I would assume that Apple would do the same thing many PC manufacturers do: ship a proprietary charger, but also support charging over USB-C.

>I don't want any non USB-C ports

Why in the world not? The Ethernet port, the full-size HDMI port, and the USB-A ports are the three kinds of ports I use the most on my notebook when it's not at my desk, so just having them on the device means I don't have to carry a dongle. And when I'm at my desk, I can still just plug in the Type-C dongle.

1. Bring Back old Scissors, the much better typing experience.

2. Smaller Trackpad.

Or you know what, just give me a MacBook Pro 2015 with M1 and WiFI 6E.

ScooterComputer:
> Looks like I’ll be stretching my 2012 MBP to the limits of Mac endurance.

If you want to upgrade, I anticipate selling my 2013 mbp once my M1 Air arrives in 2-3 weeks. ;)

All of these upgrades sound great. It's hard to get excited about the monitor without more details. I wouldn't be surprised if Apple tries selling it for $1,500+

I'm not sure how much I care about the port situation, but I'm not keen about going back to MagSafe for charging. I like having options for chargers and cables that aren't apple's expensive and fragile embarrassments.

The Touch Bar could be good, but they half-assed it. It should be more like the magic trackpad, with haptic feedback (including "ridges" between the control positions) and some amount of pressure sensitivity. Of course, the haptic feedback would push the cost up more, or they could offset it with the intel tax they're saving.

@eas I can’t imagine that charging wouldn’t still be possible via USB-C. MagSafe would just be an addition and would no longer waste one of your Thunderbolt ports.

Why in the world not? The Ethernet port, the full-size HDMI port, and the USB-A ports are the three kinds of ports I use the most on my notebook when it’s not at my desk,

Same, but none of those would fit in the current design (USB-A, perhaps, barely). Ethernet especially would either mean they make them significantly thicker (the previous 2012 design also didn’t fit Ethernet), or they’d make some kind of mini-Ethernet (at which point they might as well just use USB-C), or they’d make some clunky, failure-prone trap-door mechanism. The original Air had it for all ports, and I know someone who used to have a Samsung laptop which had it specifically for Ethernet.

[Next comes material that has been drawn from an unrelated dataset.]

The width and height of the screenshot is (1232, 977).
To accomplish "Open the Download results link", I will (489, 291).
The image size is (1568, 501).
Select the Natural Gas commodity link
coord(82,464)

I recently learnt third-party USB charging cables with a charging light do in fact exist, so while I think Apple made a mistake by not shipping one themselves, at least this aspect can be remedied rather cheaply. (One might question, of course, why we have to buy remedies on top of $2.5k laptops, but this has been discussed to death.)

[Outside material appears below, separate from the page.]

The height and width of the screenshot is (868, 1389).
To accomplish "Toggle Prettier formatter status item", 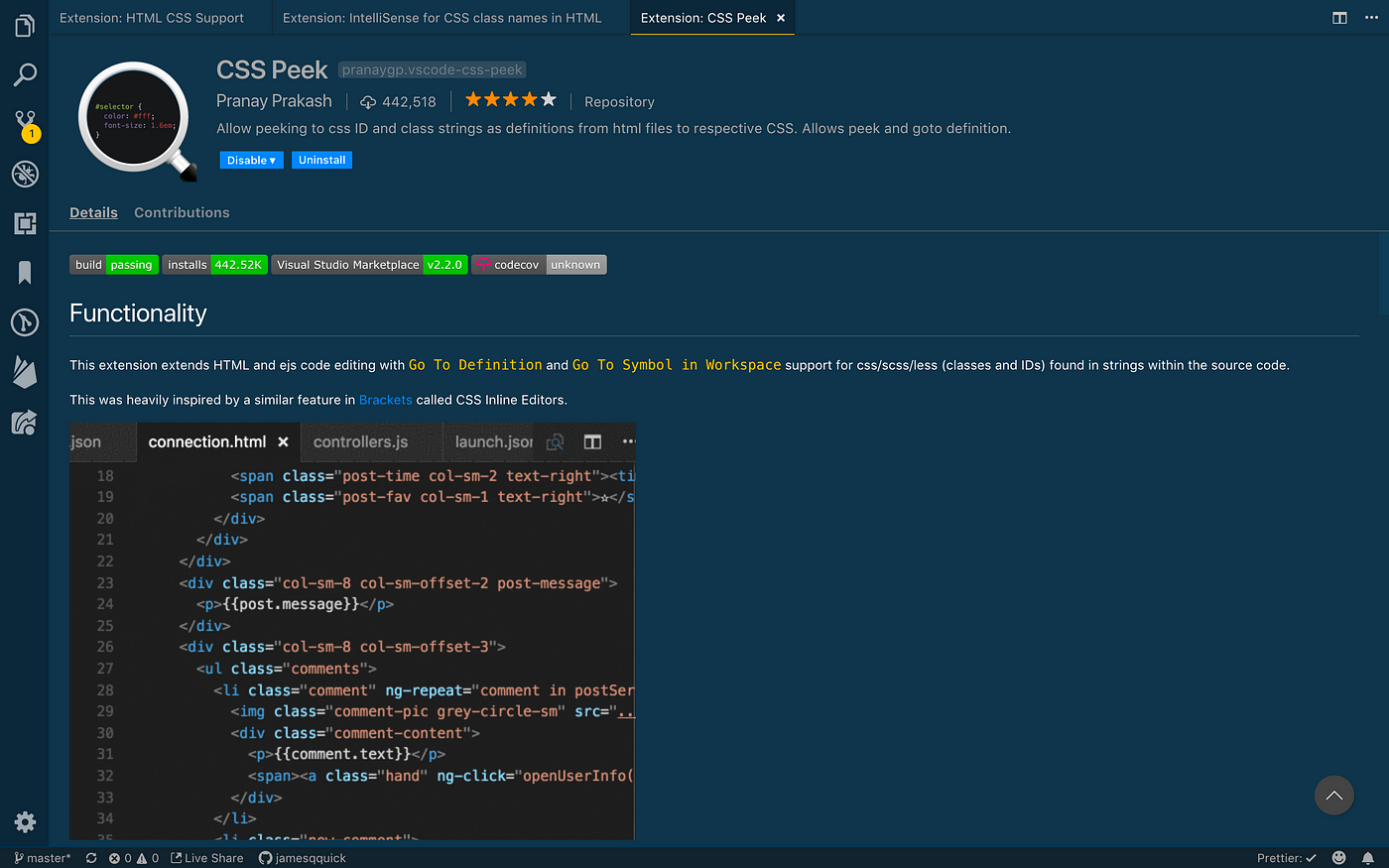I will [x=1287, y=858].
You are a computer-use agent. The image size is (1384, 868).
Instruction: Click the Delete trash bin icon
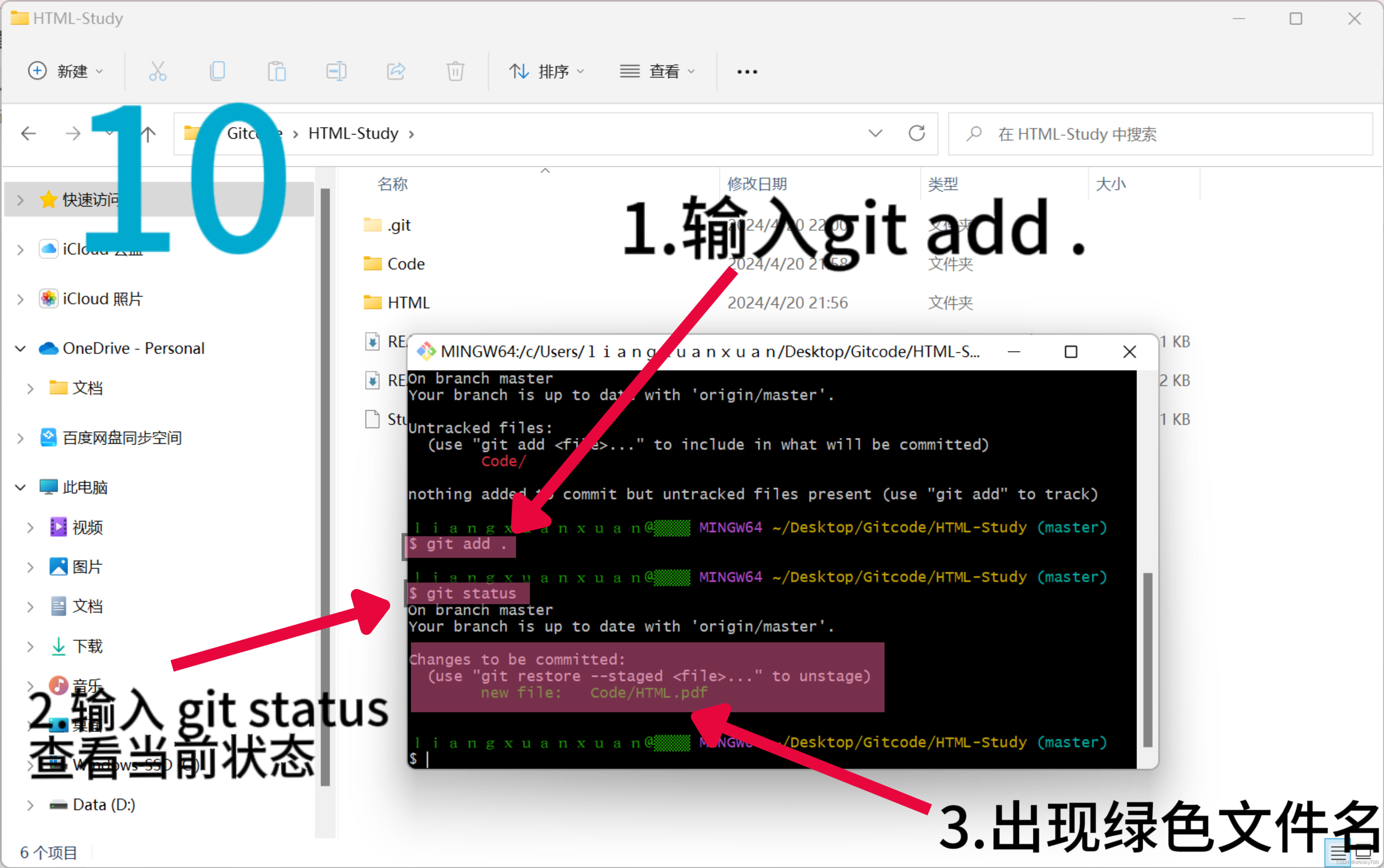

The Touch Bar could be good, but they half-assed it. It should be more like the magic trackpad, with haptic feedback

I think the biggest and most puzzling mistake is that they never added the Taptic Engine to the Touch Bar, to give you a simulated feel of whether you’re near the edge of a virtual key. Maybe they prototyped it and it didn’t work well?

It's so sad, that a list of seemingly obviously desired features look like too good to be true.
Hopefully an improvements that M chips bring will free room inside an updated mac portables. Coupled with some magic return to senses and plain business interest and we will have a new ideal macbooks.
It's not impossible or technically not doable, it just takes real courage.
Maybe a new era of post Jony Ive is upon us.

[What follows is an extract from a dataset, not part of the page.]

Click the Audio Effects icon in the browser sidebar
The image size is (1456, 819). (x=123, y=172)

>or they’d make some clunky, failure-prone trap-door mechanism

That's what my Windows convertible has. I'm sure that statistically, these are more likely to fail than a regular port. I'm pretty sure USB ports most commonly fail when they detach from the motherboard due to the strain put on them, and perhaps these popout USB ports offer less strain relief. But the fact that they might fail a bit more often doesn't really mean that they're failure-prone. If these were a real issue, I think we'd hear more complaints about them, given how common they are on Windows devices.

I'm pretty sure the primary reason Apple doesn't put them on their notebooks is that they harm the devices' elegant unblemished lines.